16th May 2025 - 3 min read

Malaysia is preparing to implement fuel subsidy reforms in the second half of 2025, with the government continuing to refine the plan as global trade tensions, including new US tariffs, weigh on the country’s economic outlook.
A spokesperson from the Ministry of Finance (MOF) said the government “will continue to assess inputs and feedback in refining details” of the planned RON95 petrol subsidy revamp. Engagements with a wide range of stakeholders are ongoing.
Prime Minister Datuk Seri Anwar Ibrahim had earlier announced that the government aims to cut subsidies for RON95 petrol by mid-2025. The proposal outlines a two-tier pricing system where only the top 15% of income earners would pay market rates, while the remainder of the population would continue to enjoy subsidised prices. The move is expected to generate annual savings of around RM8 billion (US$1.9 billion).
“The government remains committed to implementing the RON95 subsidy rationalisation in the second half of 2025, and will be sharing further details in due course,” the ministry spokesperson added.

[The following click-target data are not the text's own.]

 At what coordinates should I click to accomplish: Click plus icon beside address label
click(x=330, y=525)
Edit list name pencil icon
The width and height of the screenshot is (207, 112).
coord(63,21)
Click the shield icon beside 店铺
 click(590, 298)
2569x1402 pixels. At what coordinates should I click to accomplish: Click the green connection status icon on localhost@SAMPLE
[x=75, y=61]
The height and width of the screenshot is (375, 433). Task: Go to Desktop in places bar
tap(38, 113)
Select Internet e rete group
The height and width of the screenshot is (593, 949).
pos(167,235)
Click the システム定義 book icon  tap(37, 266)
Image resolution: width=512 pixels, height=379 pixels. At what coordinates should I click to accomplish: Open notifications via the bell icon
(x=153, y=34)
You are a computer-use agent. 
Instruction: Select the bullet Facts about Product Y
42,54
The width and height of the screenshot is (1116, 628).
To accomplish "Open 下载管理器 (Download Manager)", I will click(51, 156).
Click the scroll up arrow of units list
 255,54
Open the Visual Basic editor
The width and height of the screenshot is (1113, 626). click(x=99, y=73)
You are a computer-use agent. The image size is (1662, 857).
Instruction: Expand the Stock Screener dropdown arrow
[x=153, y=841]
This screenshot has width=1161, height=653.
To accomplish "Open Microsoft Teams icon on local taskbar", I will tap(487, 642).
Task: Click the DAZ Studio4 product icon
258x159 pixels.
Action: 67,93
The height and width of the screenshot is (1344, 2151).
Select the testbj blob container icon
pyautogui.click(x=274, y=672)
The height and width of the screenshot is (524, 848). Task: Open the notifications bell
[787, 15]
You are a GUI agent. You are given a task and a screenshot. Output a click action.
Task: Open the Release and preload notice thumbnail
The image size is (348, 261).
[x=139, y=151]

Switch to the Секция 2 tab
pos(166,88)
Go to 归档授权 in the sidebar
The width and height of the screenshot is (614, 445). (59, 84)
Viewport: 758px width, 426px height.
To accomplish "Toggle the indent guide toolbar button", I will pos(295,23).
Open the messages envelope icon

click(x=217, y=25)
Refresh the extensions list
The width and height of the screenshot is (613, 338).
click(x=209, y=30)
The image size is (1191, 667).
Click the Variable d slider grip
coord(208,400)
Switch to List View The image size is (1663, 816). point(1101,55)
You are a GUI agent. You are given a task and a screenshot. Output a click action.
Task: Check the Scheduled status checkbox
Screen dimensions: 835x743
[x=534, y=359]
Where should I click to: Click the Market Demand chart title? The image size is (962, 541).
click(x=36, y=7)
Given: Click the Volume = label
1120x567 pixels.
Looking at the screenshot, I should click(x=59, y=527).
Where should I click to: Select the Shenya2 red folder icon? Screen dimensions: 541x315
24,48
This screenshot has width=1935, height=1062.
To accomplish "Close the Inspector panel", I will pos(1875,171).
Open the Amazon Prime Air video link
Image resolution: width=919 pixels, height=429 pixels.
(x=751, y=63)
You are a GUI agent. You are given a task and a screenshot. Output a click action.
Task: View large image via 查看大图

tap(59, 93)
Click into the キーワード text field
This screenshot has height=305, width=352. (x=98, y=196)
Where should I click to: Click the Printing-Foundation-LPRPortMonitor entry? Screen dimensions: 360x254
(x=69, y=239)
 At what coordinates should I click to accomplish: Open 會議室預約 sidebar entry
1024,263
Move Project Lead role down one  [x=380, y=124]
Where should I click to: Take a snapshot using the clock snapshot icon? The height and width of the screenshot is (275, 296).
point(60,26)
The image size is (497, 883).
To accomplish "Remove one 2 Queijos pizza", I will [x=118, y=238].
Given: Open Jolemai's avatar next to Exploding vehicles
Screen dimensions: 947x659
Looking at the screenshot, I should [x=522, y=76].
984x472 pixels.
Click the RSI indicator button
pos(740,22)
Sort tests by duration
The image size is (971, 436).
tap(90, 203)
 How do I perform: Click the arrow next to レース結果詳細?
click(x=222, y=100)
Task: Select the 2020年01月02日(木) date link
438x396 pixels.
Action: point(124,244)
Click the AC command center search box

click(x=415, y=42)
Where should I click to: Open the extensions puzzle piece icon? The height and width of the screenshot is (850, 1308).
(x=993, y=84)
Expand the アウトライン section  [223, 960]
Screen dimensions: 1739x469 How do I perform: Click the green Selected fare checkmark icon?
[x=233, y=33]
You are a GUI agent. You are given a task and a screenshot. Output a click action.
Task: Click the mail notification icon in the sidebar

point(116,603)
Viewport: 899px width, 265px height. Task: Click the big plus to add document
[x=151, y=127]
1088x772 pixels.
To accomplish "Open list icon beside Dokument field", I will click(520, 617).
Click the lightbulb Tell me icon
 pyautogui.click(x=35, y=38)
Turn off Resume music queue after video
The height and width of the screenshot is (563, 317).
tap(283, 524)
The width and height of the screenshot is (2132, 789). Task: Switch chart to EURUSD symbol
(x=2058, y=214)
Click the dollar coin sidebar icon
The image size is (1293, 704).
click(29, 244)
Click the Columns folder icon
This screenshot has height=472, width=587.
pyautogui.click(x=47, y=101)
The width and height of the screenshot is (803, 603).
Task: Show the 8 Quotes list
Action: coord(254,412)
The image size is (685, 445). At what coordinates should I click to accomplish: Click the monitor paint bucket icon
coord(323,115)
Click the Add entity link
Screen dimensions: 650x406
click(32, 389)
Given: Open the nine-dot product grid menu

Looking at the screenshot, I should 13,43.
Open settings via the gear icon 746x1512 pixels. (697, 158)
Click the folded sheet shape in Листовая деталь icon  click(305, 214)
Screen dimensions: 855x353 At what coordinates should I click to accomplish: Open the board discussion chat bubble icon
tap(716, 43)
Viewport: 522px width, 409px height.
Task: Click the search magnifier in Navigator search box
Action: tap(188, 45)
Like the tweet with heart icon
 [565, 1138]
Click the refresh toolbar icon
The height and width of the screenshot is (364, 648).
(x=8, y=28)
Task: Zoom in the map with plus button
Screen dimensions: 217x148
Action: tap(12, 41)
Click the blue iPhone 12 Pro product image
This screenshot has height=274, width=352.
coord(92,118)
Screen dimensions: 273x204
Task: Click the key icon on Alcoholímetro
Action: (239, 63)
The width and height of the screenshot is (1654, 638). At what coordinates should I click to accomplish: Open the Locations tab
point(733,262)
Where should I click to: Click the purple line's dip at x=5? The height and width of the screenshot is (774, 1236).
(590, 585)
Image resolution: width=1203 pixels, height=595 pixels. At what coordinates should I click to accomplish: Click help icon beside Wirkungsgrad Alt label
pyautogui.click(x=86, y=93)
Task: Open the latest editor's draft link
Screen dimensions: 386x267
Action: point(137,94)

Anwar, who is midway through his five-year term and also serves as finance minister, faces growing pressure from lawmakers to delay the reform, citing concerns over rising costs and potential impacts on business sentiment. A similar adjustment to diesel subsidies last year bolstered public finances but coincided with a by-election loss for the ruling coalition.
To allay public concerns, Anwar stated in March that a government study showed the planned cuts would not impact 80% to 90% of Malaysians. Recent declines in global oil prices have eased the political risks associated with the move.
The reform process comes at a time when Malaysia is also contending with fresh global challenges. US President Donald Trump’s administration recently imposed a 10% tariff on Malaysian goods, with further hikes temporarily paused for 90 days. Malaysian officials are seeking to negotiate terms with Washington during this window.
In the meantime, the government has deferred a planned expansion of the sales and service tax, originally scheduled for 1 May, offering some relief to local industries. However, electricity prices are set to rise in July.

Despite external pressures, Second Finance Minister Datuk Seri Amir Hamzah Azizan said in April that the government remains confident in achieving its fiscal target of reducing the budget deficit to 3.8% of GDP in 2025, down from 4.1% in 2024.
According to the MOF spokesperson, efforts are being made to ensure the implementation of the petrol subsidy rationalisation is “as smooth as possible for Malaysians and effective in meeting its objectives.”
“The overarching objective remains clear — to ensure that most Malaysians continue to enjoy RON95 at subsidised prices while addressing the leakage of subsidies to foreigners, businesses, and the highest income earners,” the spokesperson said.